"Israel 2008" story # 17

A JOB AND A PLACE TO STAY, AT LAST
Tzfat, Israel           November 17, 2008

"You got a good ride, man."
     Yohav, the brown-skinned war veteran with a scratchy voice and stubby hair, not only drove me to Tzfat but offered me a job with his landscaping company. I accepted. And thus, Liyel, the white-skinned pacifist, became my co-worker.
     It rained a lot the first week, so we didn't landscape. Instead, we collected firewood in a mountainside forest that quietly looked out upon a dry, prickly land stumbling down to the Sea of Galilee's trough.
     I figured curly-haired Liyel had done drugs in the past, because 1. He said he'd moved away from Tel Aviv to avoid the things he did there. 2. He freely hugged and blew kisses to his male friends, and lovingly wanted a pettite girl to take care of.
     He manned the chain-saw. He told me, "Once, I went to kill myself on a tree. Now, I kill trees." Apparently, he'd once sought to hang himself.
     We made a good two-man team. We basically rock-climbed on one slope, where Liyel cut up dead trees, and I lugged the logs to the road. Only once did I use the chain-saw. I leaned over a cliff's edge to cut a vine that was gripping a log, and burly Liyel held onto my waist as I teetered over the edge.
     Liyel was not only caring but hillarious. We were in a supermarket populated with many Russians, and he learned to say, "I love you," in Russian, and he began saying it to everyone we passed, most of whom were elderly and confused. He said it to a big, ponytailed man who exclaimed, "Chto!?" (What!?) But, then, we realized the ponytailed man hadn't come in anger, but to join us in juggling fruit.
     Later, we were eating in a shawarma shop. Liyel took a big bite of a slithering pepper he knew would be hot. His forehead sweat and his eyes reddened. He started yelling at the employees. "Mah zeh!? Zeh lo ochel!!" (What is this!? It's not food!!) The employees and customers all started laughing, as he dramatically tiraded, pointing to his forehead and checking his eyes. At one point, I guess, he said there should be a sign on the peppers, reading, "Do Not Touch."
     Another time, we and another co-worker rested, exhausted following a day of tough work. "Do you know what happens tomorrow?" he said, informatively. We only had to complete one more day of work before Yohav and the bosses should pay us. "... They kill us."

[Supplied data]
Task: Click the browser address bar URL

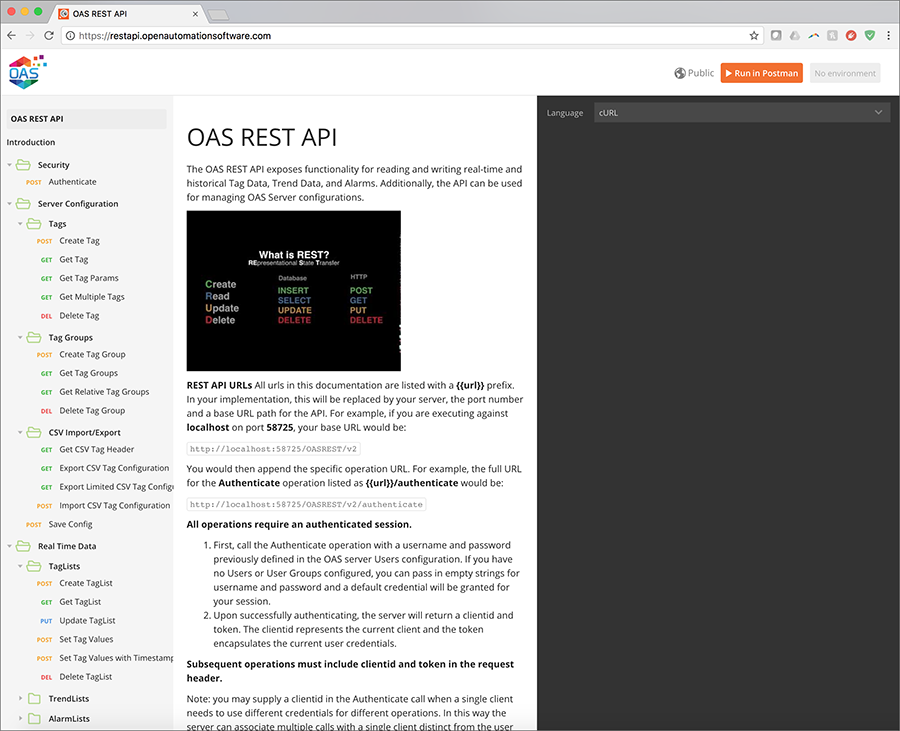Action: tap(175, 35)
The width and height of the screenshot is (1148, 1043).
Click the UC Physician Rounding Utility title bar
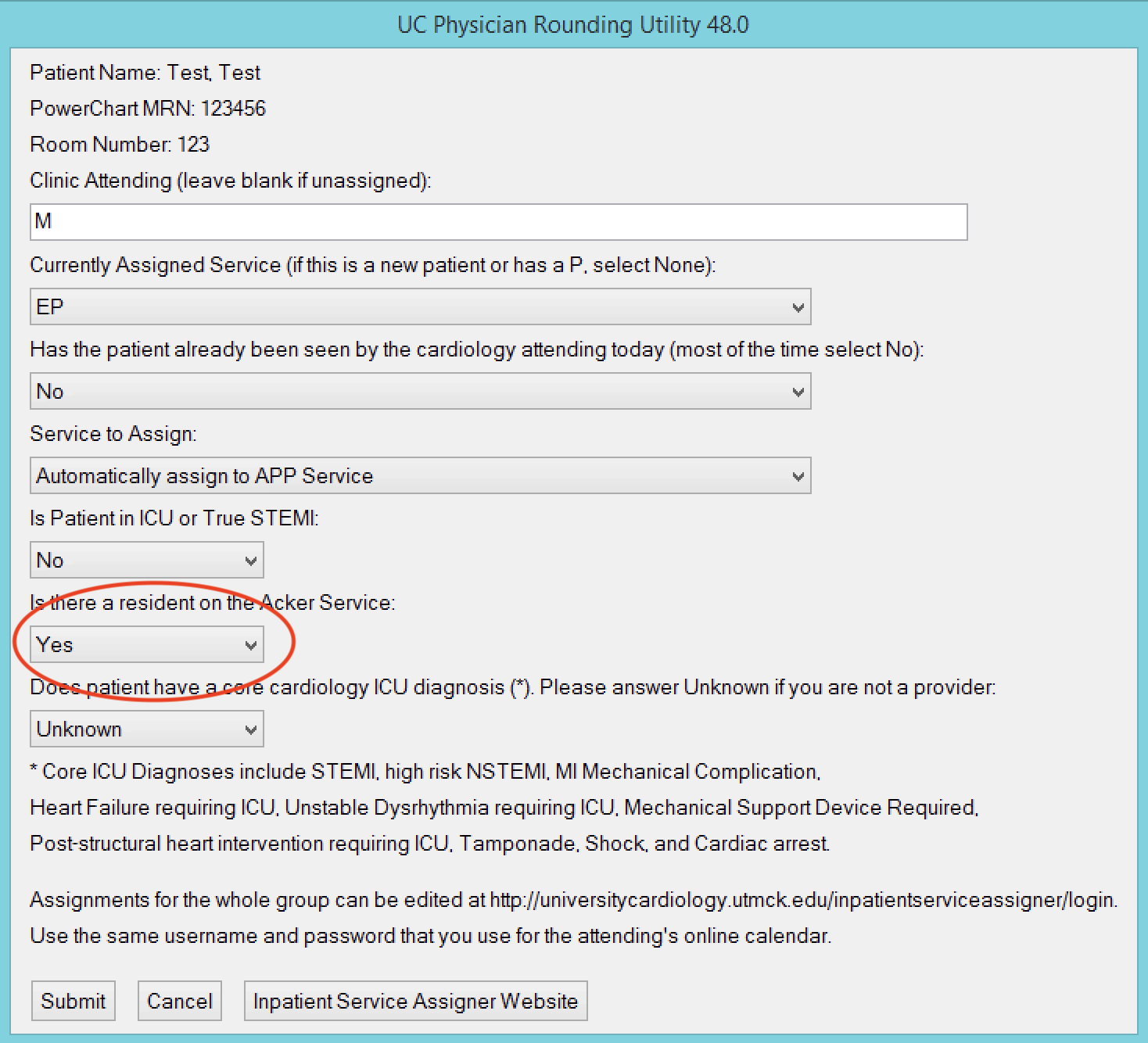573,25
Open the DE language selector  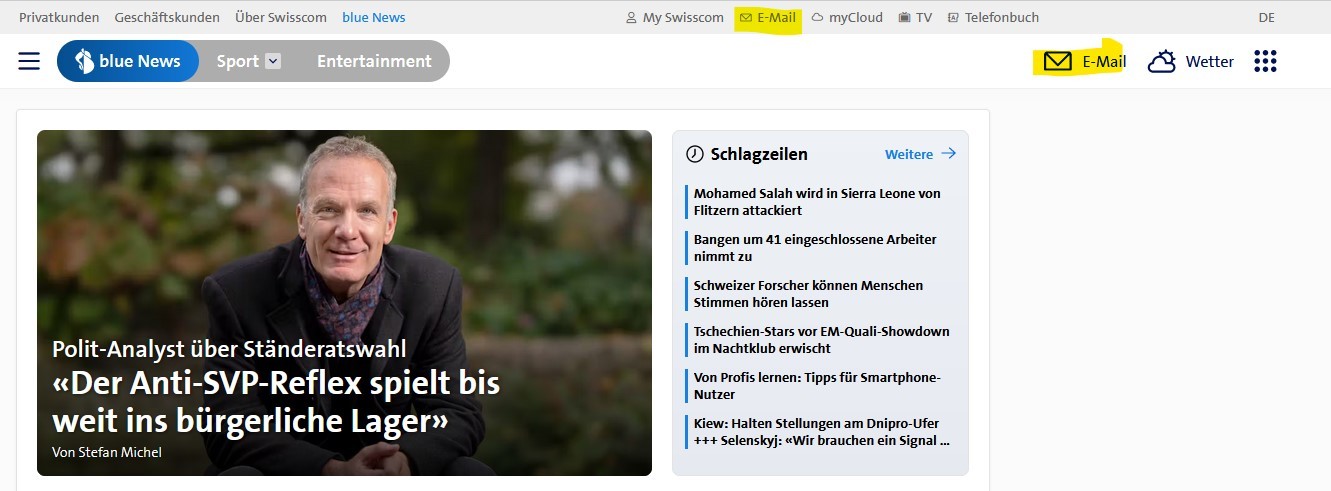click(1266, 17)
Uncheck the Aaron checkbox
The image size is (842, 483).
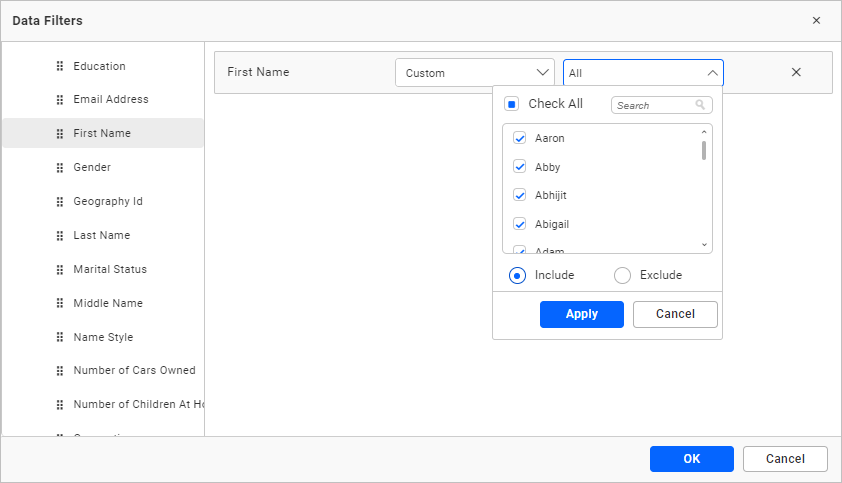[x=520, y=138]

[What this exercise asks]
**1)** From the entries, copy out the lines running from the one containing "Uncheck the Aaron checkbox" through the end of the entries, reproducing them without changes but leaving out the pictures.
**2)** Continue the story about the landscaping job in Tzfat from its last sentence.

[Results by task]
**1)**
Uncheck the Aaron checkbox
The image size is (842, 483).
[x=520, y=138]

**2)**
     Nobody killed us. But, we did have to wait several days for busy Yohav to pay us. Luckily, I didn't have to spend my work-weeks nor my waiting days in a tent. A sixty-year-old woman named Hana, a cleaning lady at Tzfat College who'd looked at me once and decided I needed to be mothered, offered me an empty room connected to her house. Being a Jew from Morrocco, she kept the inside of her home mostly wall-less, so that her children and grandchildren could be near and together. Hana lived to love her offspring, and me.
     Great. Now that you, the reader, and I, the log-carrier, have discussed Hana and Liyel and love and slithering peppers, we mightaswell just keep on going, all the way, to talk about The Top 5 Best Things About Israel! As usual, I'll do the talking. Here they are:

1. A COUNTRY FOR JEWS
After enduring two country-less millenia, the Israelis love having Israel.

2. FALAFEL AND SHAWARMA
3. THE MYSTERIOUS DEPTHS OF JUDAISM
4. CURLY HAIR

5. "EVERY DELAY IS FOR THE BEST"
When things are progressing slower than you'd like, this Israeli saying usually calms you down immediately. It works for me. Many Israelis, though, seem to have forgotten it.

Israel is a complex place. More than five good things need to be MENTIONed. But, i'm not ABLE to give them fancy numbers, only HONOR. They are: TZFAT'S BEAUTY; ODED BURLA, the writer; EHUD BANAI, the rock musician; LOTS OF WILD ANIMALS AND FRUIT; PRETTY GOOD HITCHHIKING; the many PROGRESSIVE THINKERS; NO MASTURBATING for the religious and disciplined; AGRICULTURAL ACHIEVEMENTS; SHABBAT DINNERS WITH FAMILIES; and RELIGIOUS WOMEN'S CLOTHING IN TZFAT. The religious women in Tzfat wear long, heavy skirts with plain flower designs; comfortable blouses that cover everything, commanding respect; free hair, if single; and soft hair bonnets that make smiling, married women prettier.

Okay. Just like a religious Jew won't mix meat with dairy, MODERN ODDYSEUS' TOP 5!!! never mixes The Best with The Worst. The Modern Oddyseus does love cheeseburgers, though. So, here are the Top 5 Worst Things About Israel!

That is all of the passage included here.